A razão de Estado entende que governar significa, principalmente, conduzir a vida dos governados para o fortalecimento do próprio Estado. A razão de Estado produz um deslocamento de finalidade do governo em relação ao poder pastoral. O poder pastoral visa ao bem do rebanho, enquanto a razão de Estado tem como finalidade do governo o próprio Estado. A população, que seria o novo rebanho, é um meio utilizado pela razão de Estado para essa finalidade. A população, para a razão de Estado, torna-se um mero meio para a consecução de um fim, que é preservar e ampliar o poder do Estado. Por isso, para a razão de Estado o governo identifica-se com governo dos outros que, cada vez mais, deriva num governo da conduta dos outros com a de incrementar o poder do Estado. Esse governo das condutas próprio da razão de Estado vai se ocupar de intervir na consciência das pessoas, não para impor de forma amedrontadora ordens, como fazia o poder soberano, mas principalmente para criar uma opinião acorde com os interesses e objetivos de quem governa. Impelido pela nova tendência do governo das condutas, vemos aparecer na razão de Estado, por primeira vez, a categoria de “opinião pública”.

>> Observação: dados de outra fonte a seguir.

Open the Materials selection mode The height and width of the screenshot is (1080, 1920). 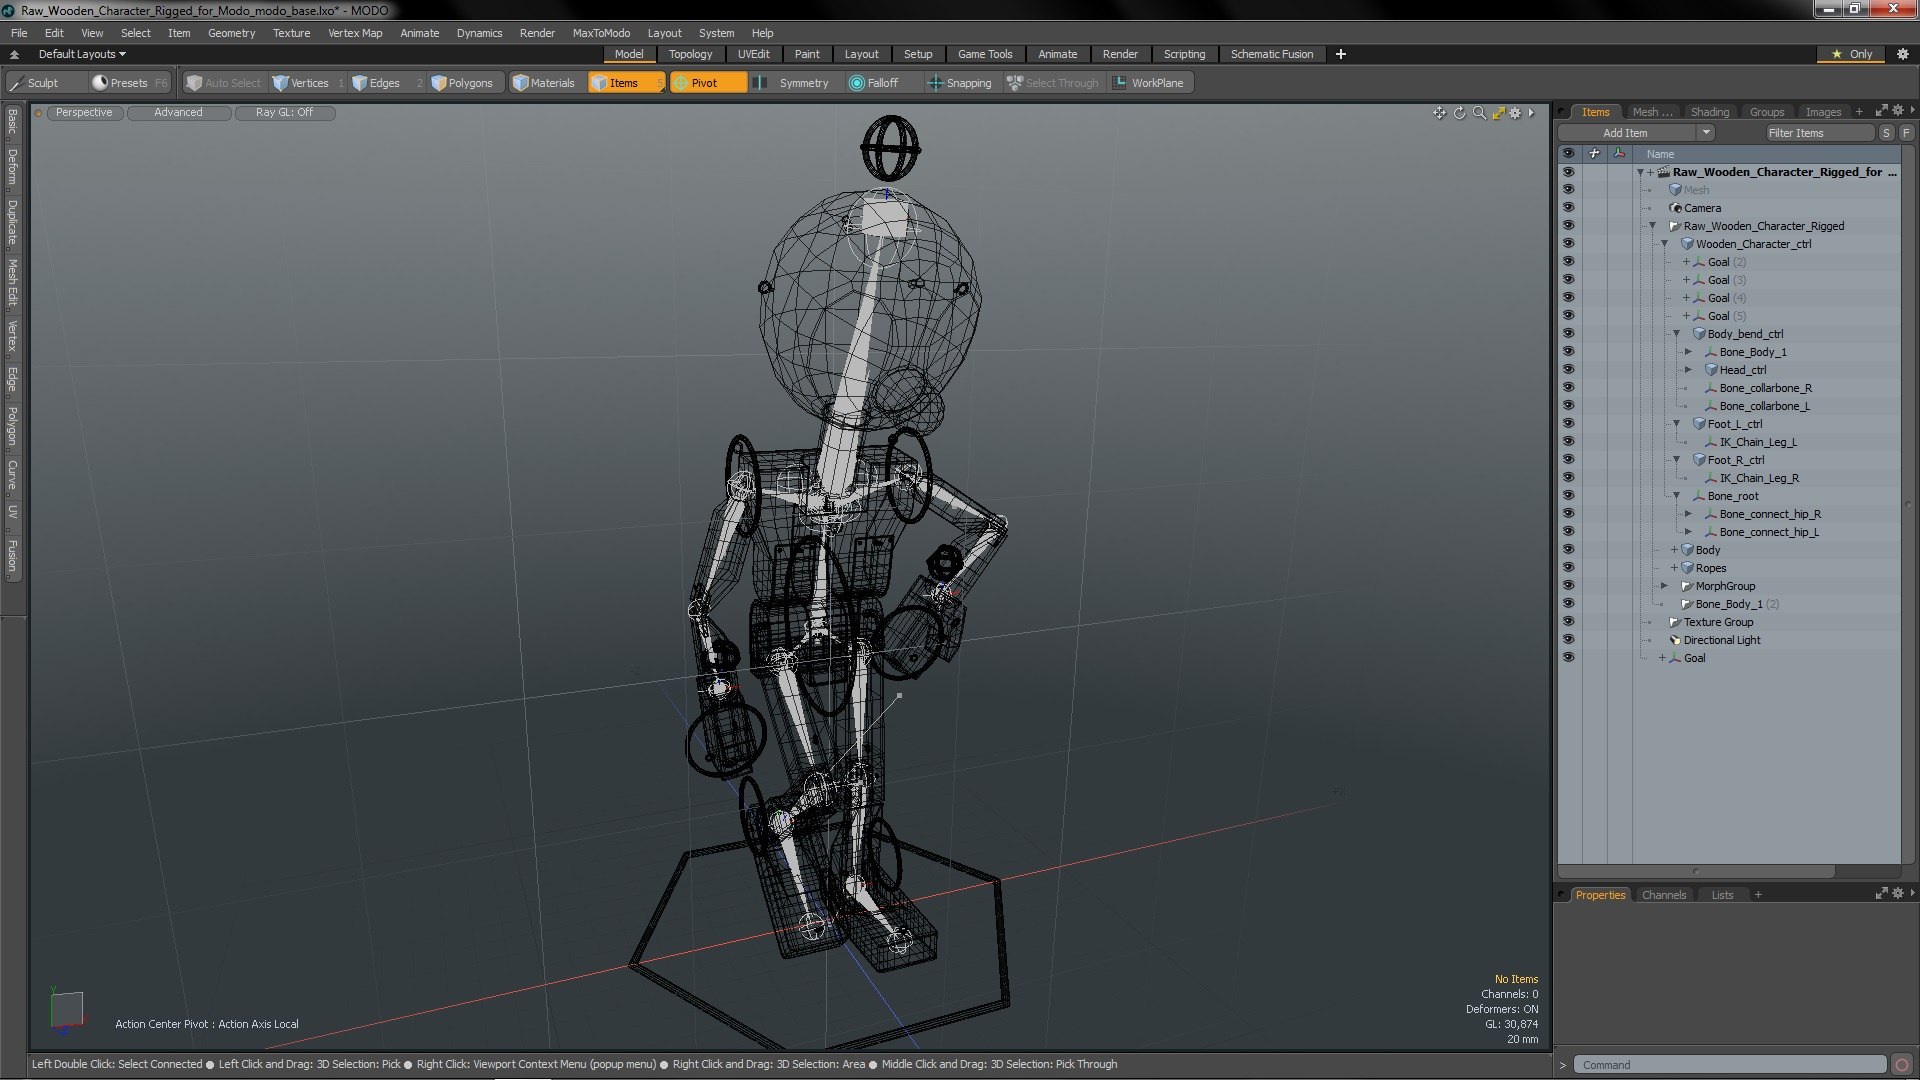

Bacon, no ensaio “On Seditions and Troubles” (1625), desenvolve a importância do cálculo utilitário como critério de governo (Bacon, 1884BACON, F. “On Seditions and Troubles”. In: Essays. Boston: Cambridge, 1884. pp. 113-123 [Online]. Disponível em: http://restorationchristianculture.org/wp-content/uploads/baconsessayswisd00bacoiala.pdf (Acessado em 24 de março de 2019).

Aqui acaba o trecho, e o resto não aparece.